In 1992, Iran again took the US to the ICJ, invoking the Amity Treaty and alleging that US warships had destroyed three oil platforms during the 1987 - 1988 "Operation Nimble Archer," a retaliation against Iranian attacks on a Kuwaiti oil tanker. The Court ruled, by 14 votes to 2, that the "retaliatory attacks by the US Navy against certain Iranian oil platforms in the Persian Gulf in 1987 and 1988, although constituting an unlawful use of force, did not violate" the 1955 treaty "since the attacks did not adversely affect freedom of commerce".
And in another case in 2016, Iran - again invoking the Amity Treaty - tried to have US economic sanctions declared illegal.
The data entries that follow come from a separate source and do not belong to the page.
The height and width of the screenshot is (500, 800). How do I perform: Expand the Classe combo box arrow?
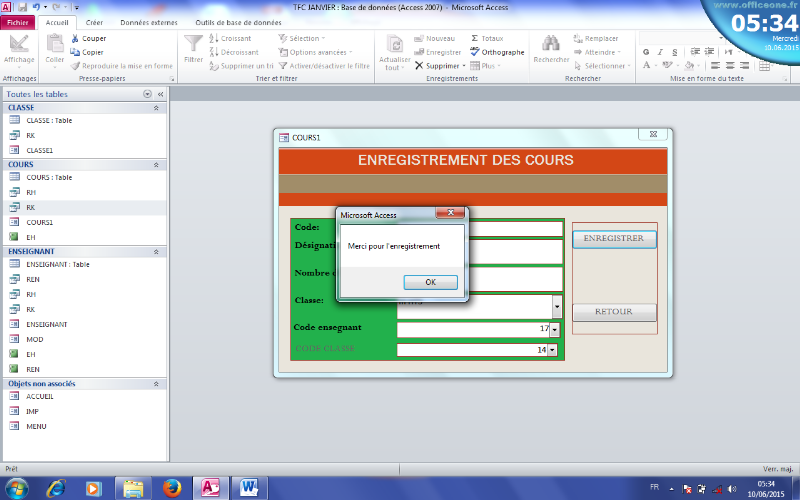coord(557,306)
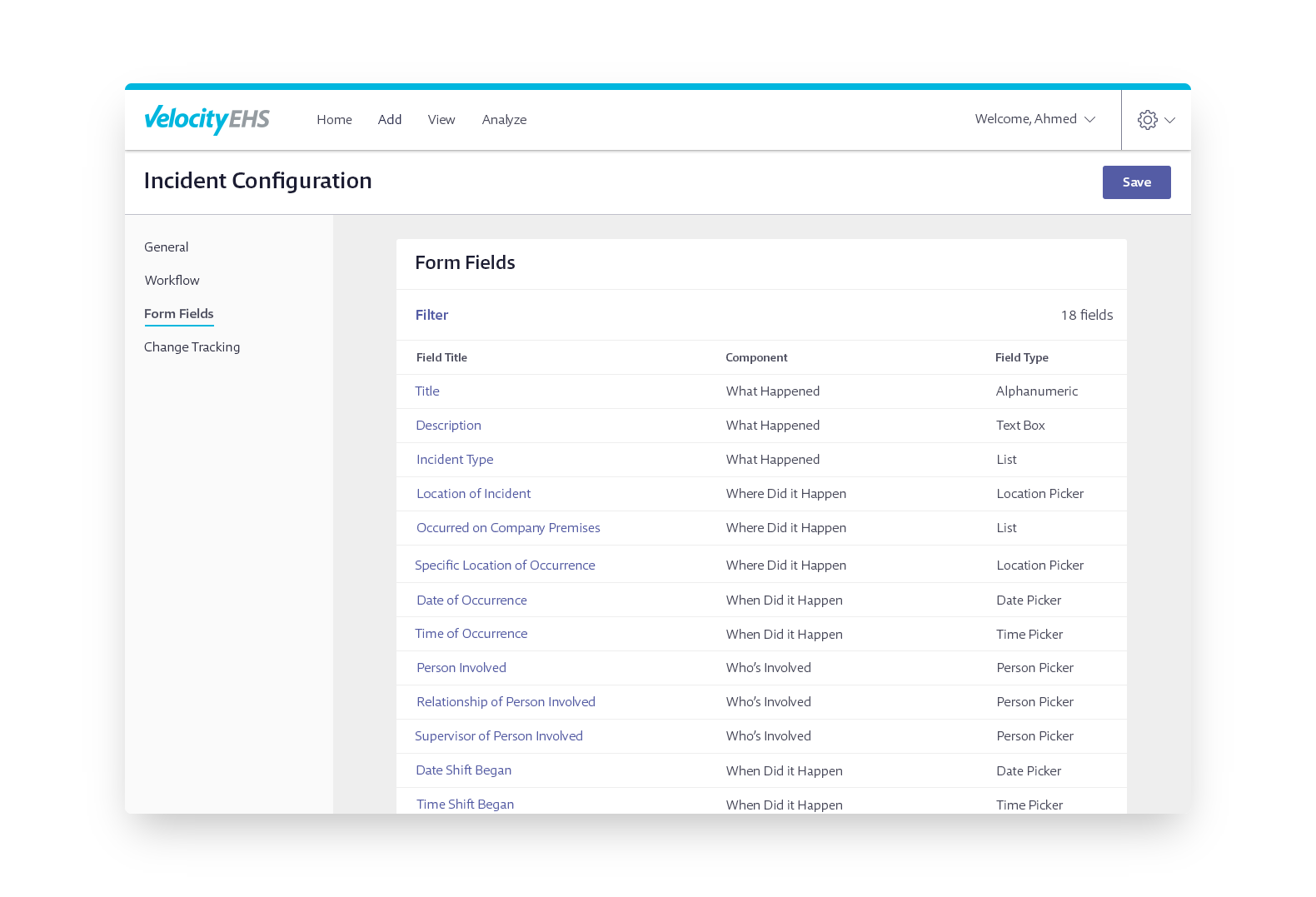Open Occurred on Company Premises field
The height and width of the screenshot is (897, 1316).
pos(508,528)
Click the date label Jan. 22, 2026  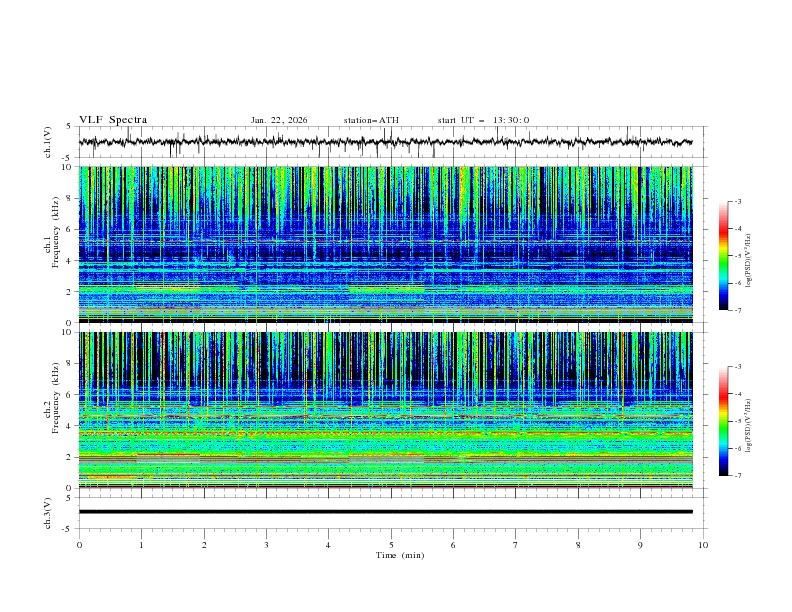279,120
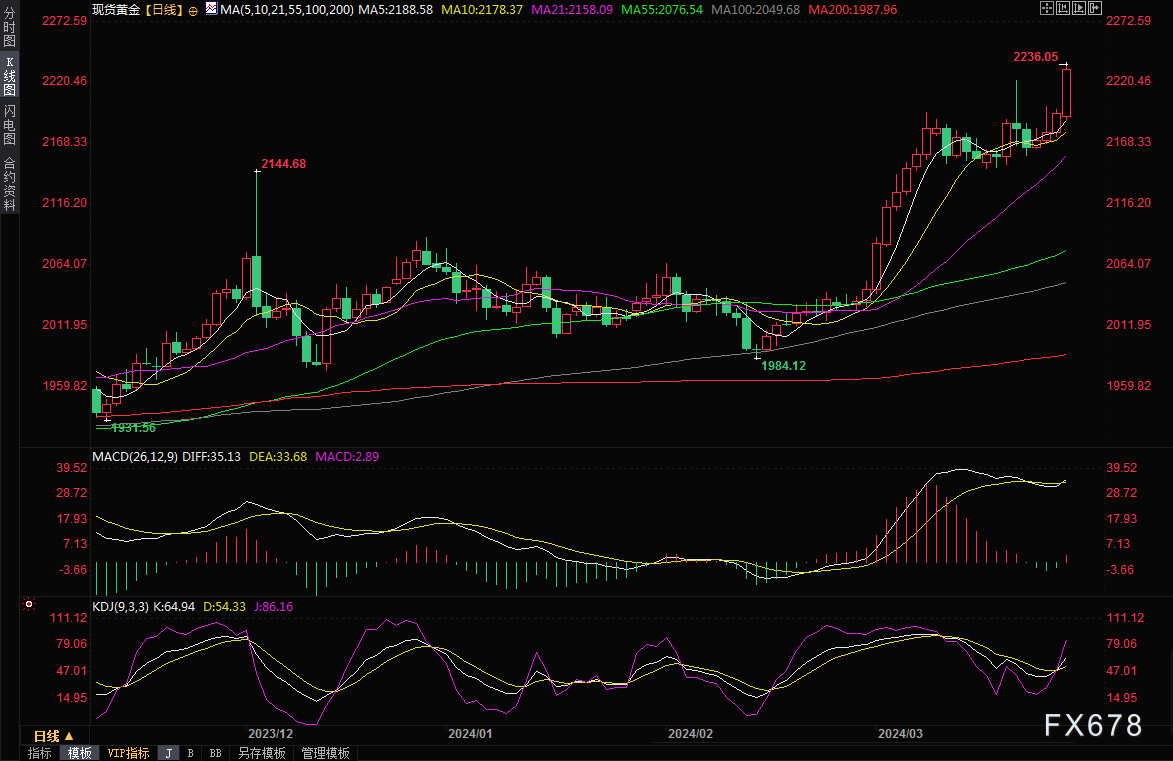The height and width of the screenshot is (761, 1173).
Task: Click the 管理模板 button
Action: click(x=325, y=753)
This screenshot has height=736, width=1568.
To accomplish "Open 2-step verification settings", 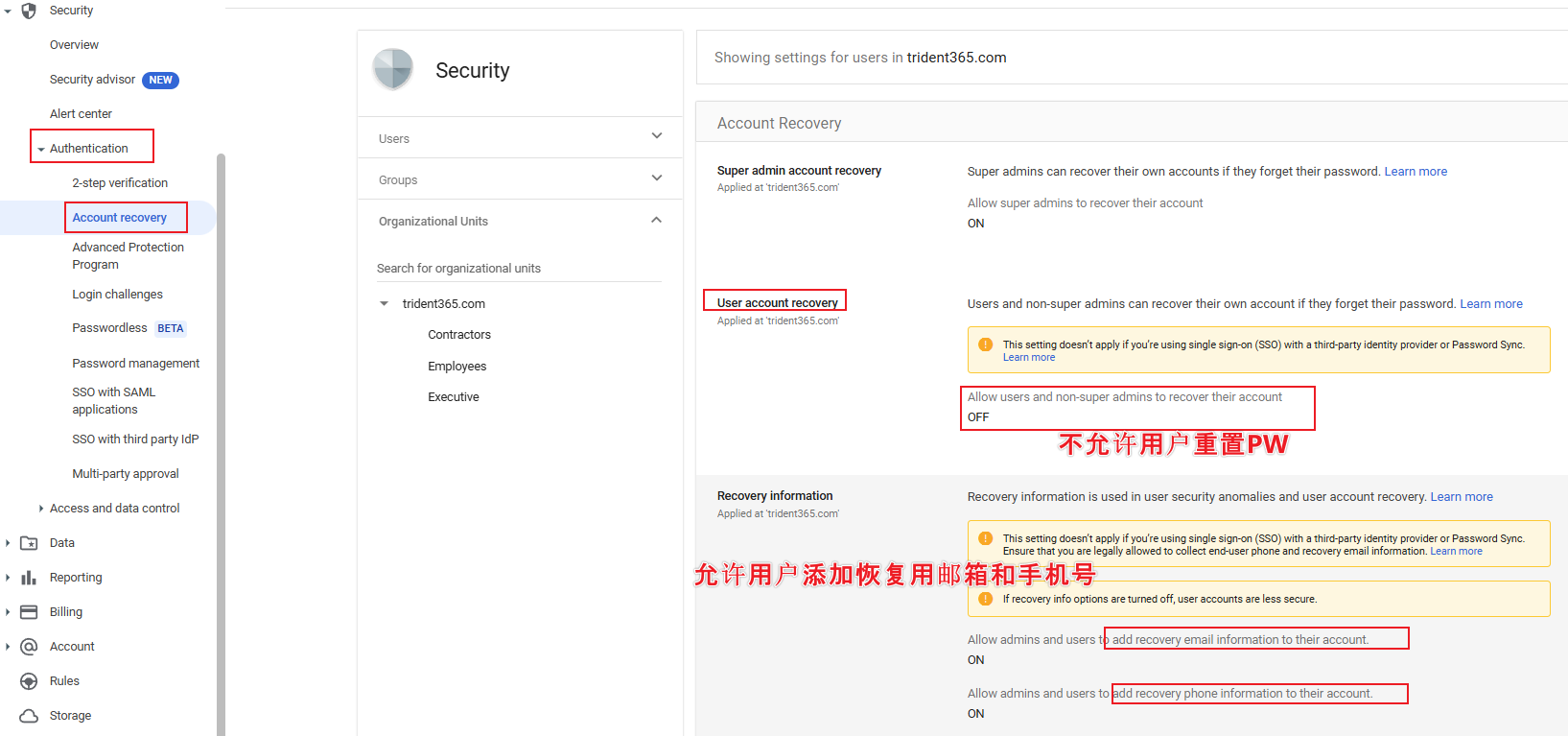I will pos(120,183).
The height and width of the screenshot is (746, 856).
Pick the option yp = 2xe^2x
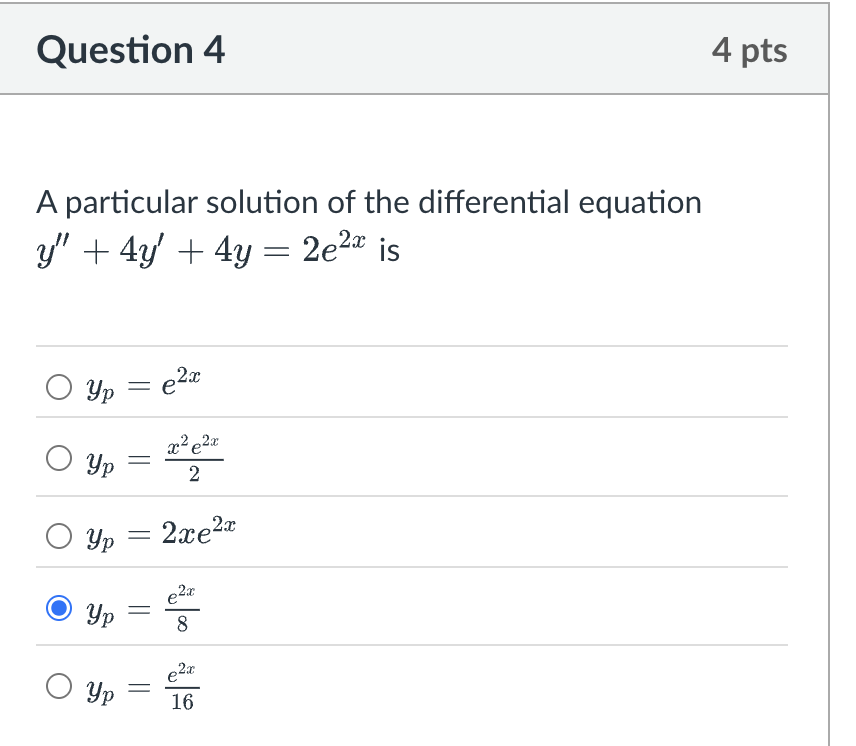59,534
Washington imposed the penalties after the US designated Iran a "state sponsor of terrorism" in 1984, a decision which had a "serious adverse impact" on Iran's economy.
In the same deposition, Tehran complained about a New York District Court order that demanded Iran "pay more than US$10.5 billion to families of people killed in the 11 September 2001 terrorist attacks," while 19 of the twenty known perpetrators were citizens of Saudi Arabia. This case is still pending.
In 2016, Tehran again went to court to contest US sanctions imposed after Washington's 1984 designation of Iran as a "state sponsor of terrorism". US measures had "a serious adverse impact upon the ability of Iran and of Iranian companies to exercise their rights to control and enjoy their property," including the Central Bank of Iran and state owned companies.
As the new US administration settles in for four years of resetting international relations, only time will tell if this week's first legal step in favour of Iran at the UN will bring diplomatic partners back to the negotiating table.